** begin Records to use **
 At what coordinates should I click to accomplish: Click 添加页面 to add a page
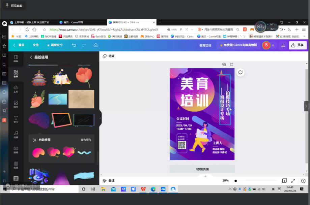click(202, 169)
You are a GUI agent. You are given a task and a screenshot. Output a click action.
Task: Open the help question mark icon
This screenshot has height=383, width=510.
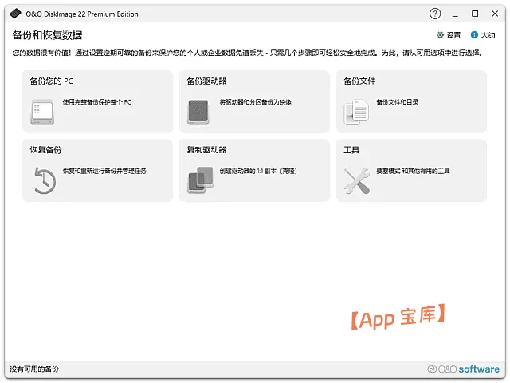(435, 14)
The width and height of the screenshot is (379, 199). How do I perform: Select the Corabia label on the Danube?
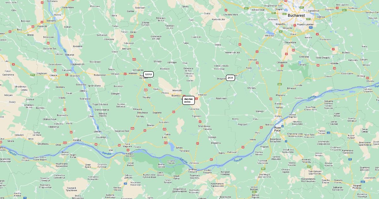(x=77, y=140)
** end Records to use **
** begin Records to use **
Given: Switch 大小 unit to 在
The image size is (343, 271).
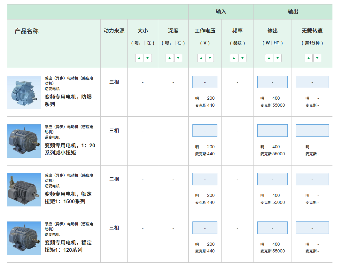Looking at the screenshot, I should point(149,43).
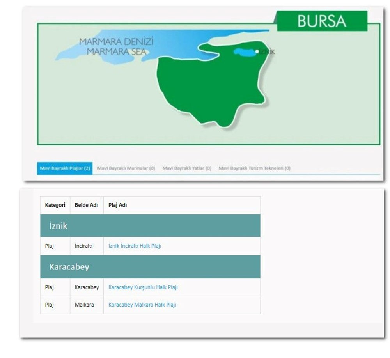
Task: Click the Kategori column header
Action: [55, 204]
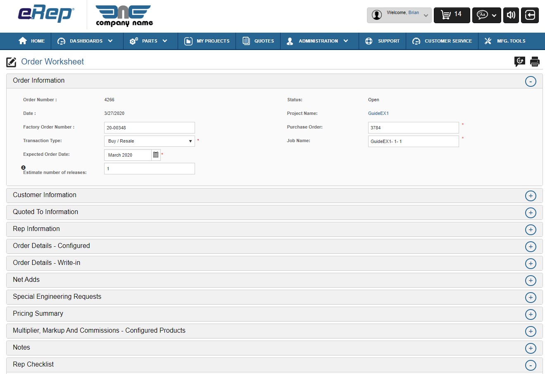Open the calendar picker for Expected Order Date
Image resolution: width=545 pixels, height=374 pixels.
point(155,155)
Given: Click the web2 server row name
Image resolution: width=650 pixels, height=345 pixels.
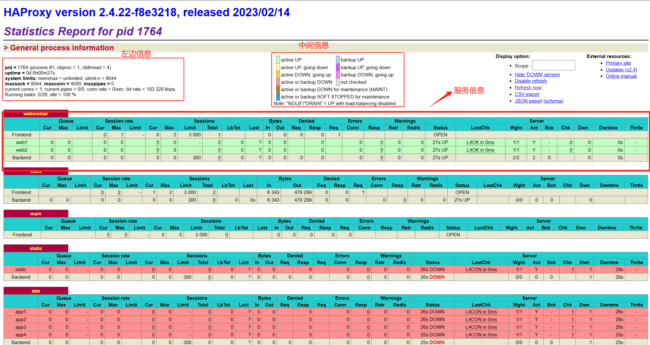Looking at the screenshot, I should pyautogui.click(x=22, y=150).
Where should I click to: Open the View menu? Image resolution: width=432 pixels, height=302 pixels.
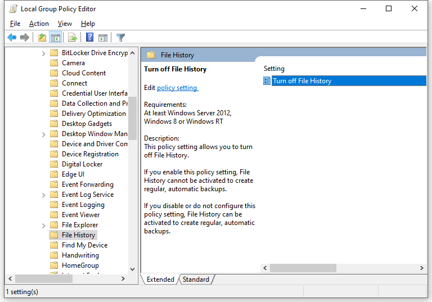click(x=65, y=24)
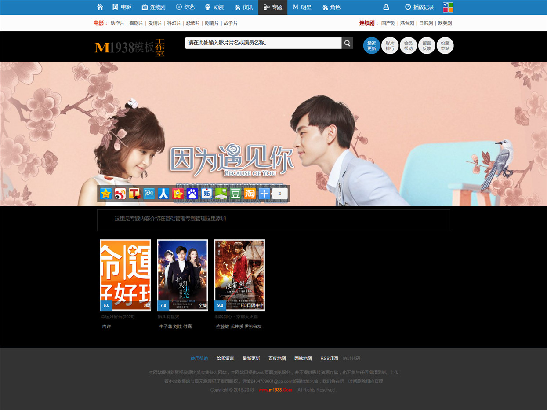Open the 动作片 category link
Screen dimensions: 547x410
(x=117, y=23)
** end Records to use **
__Instruction__.
Copy out the listing lines word for word, starting with the line containing "You are a GUI" and going on through the line containing "(x=77, y=140)". Leave the pictures out of your copy.

__Complete answer__.
You are a GUI agent. You are given a task and a screenshot. Output a click action.
Task: Open the help question mark icon
This screenshot has height=383, width=510.
(435, 14)
The width and height of the screenshot is (379, 199). How do I perform: Select the Corabia label on the Danube?
(x=77, y=140)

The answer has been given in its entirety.